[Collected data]
***
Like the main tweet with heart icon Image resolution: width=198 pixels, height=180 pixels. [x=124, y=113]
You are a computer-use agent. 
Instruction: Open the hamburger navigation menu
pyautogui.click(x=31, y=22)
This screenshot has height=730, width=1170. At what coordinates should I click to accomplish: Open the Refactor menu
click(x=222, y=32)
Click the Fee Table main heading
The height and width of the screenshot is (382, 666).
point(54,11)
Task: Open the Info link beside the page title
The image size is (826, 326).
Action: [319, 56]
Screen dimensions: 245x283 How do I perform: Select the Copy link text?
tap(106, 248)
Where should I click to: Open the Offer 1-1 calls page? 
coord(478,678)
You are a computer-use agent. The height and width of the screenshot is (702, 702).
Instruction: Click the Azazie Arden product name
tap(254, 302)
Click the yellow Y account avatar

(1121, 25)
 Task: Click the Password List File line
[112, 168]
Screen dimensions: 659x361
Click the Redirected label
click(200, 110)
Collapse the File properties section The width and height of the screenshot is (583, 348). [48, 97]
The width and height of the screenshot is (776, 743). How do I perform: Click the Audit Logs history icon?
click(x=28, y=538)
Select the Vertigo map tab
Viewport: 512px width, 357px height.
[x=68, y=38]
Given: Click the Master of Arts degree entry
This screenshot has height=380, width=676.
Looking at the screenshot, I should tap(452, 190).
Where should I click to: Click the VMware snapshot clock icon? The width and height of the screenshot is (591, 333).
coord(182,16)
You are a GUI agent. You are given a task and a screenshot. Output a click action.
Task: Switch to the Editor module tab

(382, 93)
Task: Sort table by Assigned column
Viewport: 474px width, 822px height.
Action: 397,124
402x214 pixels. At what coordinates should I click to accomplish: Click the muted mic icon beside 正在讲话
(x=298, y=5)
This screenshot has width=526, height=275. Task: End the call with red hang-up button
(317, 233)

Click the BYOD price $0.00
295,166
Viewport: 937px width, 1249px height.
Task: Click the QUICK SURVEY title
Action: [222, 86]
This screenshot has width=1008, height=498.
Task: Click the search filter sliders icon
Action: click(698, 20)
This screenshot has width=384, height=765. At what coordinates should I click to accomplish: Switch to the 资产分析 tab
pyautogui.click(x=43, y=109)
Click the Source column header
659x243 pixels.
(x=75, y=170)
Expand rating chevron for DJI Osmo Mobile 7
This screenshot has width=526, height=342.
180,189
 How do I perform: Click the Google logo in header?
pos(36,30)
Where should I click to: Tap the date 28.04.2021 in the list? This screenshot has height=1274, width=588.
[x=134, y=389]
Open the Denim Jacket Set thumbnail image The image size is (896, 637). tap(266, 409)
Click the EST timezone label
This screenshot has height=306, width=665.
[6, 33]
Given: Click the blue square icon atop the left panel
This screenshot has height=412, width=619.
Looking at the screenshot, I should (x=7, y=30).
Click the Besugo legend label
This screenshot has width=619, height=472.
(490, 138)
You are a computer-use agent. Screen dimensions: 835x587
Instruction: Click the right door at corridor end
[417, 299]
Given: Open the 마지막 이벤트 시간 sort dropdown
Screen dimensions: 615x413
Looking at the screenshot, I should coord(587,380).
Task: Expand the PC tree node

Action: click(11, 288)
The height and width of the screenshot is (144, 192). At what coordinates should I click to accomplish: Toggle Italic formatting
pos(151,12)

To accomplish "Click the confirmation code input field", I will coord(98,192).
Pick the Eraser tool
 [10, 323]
***
→ What is needed
Could you find every line in the records above that contains the word "computer" and copy it?

→ Result below
You are a computer-use agent. 
You are a computer-use agent. The height and width of the screenshot is (702, 702).
You are a computer-use agent. Screen dimensions: 835x587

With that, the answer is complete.